Henrik Larsson said:


> Well, kind of, paseando also suggests roaming, wandering, roving



Sí, pero gallivant insinua roaming y wandering pero con el motivo de encontrar algo de que meterte, algo divertido, algun travesura.


----------



## Tezzaluna

I concur. Vagando is the perfect fit in this instance!


----------



## Henrik Larsson

VenusEnvy said:


> Sí, pero gallivant insinua roaming y wandering pero con el motivo de encontrar algo de que meterte, algo divertido, alguna travesura.



Vale, no lo sabía  , entonces suena informal?

Por cierto, yo creía que era una palabra rara, según el google: "gallivanted"--> 13.400 hits! a very low number


----------



## VenusEnvy

Henrik Larsson said:


> Vale, no lo sabía  , entonces suena informal?

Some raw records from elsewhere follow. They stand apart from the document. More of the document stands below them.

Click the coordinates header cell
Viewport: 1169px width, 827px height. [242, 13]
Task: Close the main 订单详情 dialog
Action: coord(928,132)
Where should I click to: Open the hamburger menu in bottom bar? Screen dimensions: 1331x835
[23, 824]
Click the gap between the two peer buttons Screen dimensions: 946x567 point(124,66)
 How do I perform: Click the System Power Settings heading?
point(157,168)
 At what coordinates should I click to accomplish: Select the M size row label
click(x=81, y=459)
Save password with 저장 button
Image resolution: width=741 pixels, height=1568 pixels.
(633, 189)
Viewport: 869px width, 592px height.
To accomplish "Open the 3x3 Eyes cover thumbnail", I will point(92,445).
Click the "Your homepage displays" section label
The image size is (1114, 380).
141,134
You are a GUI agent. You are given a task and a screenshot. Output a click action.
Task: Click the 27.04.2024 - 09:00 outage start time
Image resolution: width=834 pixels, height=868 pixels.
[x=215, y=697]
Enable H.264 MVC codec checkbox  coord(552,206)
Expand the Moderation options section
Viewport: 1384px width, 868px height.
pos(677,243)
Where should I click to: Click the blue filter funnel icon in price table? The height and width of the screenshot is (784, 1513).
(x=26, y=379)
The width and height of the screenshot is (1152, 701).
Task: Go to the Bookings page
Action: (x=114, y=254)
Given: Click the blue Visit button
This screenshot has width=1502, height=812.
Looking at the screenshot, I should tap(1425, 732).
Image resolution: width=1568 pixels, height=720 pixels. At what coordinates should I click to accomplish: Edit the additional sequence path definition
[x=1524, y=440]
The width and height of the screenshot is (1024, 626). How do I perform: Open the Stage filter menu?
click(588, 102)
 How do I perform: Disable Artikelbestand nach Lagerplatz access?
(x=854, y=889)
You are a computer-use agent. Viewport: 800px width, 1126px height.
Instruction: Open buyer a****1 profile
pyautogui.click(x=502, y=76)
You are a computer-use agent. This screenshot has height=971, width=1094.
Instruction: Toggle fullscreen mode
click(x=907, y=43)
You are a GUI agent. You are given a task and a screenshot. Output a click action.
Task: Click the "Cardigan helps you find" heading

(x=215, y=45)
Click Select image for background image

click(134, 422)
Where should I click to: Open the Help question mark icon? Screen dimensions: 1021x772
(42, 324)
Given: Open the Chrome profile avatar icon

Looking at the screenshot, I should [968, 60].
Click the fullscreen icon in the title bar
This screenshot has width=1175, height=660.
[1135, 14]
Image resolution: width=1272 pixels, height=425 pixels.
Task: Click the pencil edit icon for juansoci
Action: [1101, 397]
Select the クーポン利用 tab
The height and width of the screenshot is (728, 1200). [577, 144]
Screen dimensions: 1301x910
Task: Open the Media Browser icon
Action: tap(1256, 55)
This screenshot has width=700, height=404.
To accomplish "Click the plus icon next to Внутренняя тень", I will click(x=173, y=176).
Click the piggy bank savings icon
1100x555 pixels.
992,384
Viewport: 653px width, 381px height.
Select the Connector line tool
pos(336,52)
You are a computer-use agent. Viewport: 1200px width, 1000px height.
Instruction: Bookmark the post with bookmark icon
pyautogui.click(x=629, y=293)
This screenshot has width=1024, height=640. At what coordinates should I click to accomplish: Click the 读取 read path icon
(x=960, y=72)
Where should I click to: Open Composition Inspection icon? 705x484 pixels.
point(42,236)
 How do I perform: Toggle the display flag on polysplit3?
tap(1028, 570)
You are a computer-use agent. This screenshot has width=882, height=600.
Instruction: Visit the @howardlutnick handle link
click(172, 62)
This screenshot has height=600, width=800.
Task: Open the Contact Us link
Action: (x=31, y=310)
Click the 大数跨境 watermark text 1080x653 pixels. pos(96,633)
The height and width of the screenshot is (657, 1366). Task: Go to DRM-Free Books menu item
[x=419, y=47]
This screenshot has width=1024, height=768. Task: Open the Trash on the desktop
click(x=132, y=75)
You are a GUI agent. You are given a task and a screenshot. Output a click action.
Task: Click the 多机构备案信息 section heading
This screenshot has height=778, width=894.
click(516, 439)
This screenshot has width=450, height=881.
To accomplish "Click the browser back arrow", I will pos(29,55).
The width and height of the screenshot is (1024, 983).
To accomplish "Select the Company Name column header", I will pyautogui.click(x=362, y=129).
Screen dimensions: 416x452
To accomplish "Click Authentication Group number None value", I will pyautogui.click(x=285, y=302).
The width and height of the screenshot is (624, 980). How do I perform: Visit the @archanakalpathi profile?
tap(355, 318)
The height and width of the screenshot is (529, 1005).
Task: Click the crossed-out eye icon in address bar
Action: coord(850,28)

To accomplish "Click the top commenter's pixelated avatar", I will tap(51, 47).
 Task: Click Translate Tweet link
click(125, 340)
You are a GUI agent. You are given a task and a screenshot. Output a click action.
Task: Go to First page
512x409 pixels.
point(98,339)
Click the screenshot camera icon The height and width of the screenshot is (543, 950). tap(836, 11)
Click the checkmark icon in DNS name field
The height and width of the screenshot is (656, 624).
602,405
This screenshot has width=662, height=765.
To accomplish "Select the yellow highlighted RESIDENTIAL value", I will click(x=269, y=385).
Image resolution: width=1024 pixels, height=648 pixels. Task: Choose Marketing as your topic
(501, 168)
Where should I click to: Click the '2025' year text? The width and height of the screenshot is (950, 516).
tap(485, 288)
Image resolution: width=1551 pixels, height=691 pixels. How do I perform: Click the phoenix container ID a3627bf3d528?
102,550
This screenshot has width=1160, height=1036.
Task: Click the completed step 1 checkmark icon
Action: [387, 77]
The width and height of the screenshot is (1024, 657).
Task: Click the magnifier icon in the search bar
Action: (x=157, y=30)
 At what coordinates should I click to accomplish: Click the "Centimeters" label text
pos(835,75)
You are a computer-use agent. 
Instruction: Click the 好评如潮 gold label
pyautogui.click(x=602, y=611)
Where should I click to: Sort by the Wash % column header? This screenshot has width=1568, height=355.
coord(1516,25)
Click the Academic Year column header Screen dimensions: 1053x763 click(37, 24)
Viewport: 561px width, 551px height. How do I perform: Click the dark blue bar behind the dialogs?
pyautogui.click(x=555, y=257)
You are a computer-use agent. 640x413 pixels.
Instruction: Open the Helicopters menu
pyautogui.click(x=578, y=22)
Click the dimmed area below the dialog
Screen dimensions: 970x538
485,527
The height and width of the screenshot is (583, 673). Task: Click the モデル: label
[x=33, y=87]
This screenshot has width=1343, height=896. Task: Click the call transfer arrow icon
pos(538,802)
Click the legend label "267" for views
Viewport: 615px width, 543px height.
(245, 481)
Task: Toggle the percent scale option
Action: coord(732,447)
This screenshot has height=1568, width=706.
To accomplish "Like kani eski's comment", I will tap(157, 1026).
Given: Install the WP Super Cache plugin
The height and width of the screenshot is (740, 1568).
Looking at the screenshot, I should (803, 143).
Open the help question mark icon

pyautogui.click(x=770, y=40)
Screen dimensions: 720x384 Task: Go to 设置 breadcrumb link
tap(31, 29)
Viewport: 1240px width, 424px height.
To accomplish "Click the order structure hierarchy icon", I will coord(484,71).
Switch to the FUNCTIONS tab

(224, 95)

Sip, es informal. Hmm.. pues, supongo que sí, ya que se amplica a una situación informal. Usas la expresión cuando andas por ahí para buscar travesuras. Asi que hasta que la situación es informal, sabes? Como mencioné, lo escucho dicho de los padres hablando de las travesuras que hacen los hijos y como se preocupen al saber que no estén en casa. jiji Hmmm.. no muy informal, sino que muy expresivo. 



			
				Henrik said:
			
		

> Por cierto, yo creía que era una palabra rara, según el google: "gallivanted"--> 13.400 hits! a very low number



Ahh, sip. Pero, con "gallivanting" obtuvo 236,000! No un número muy bajo, pero me parece bastante común.


----------



## Henrik Larsson

Tezzaluna said:


> I concur. Vagando is the perfect fit in this instance!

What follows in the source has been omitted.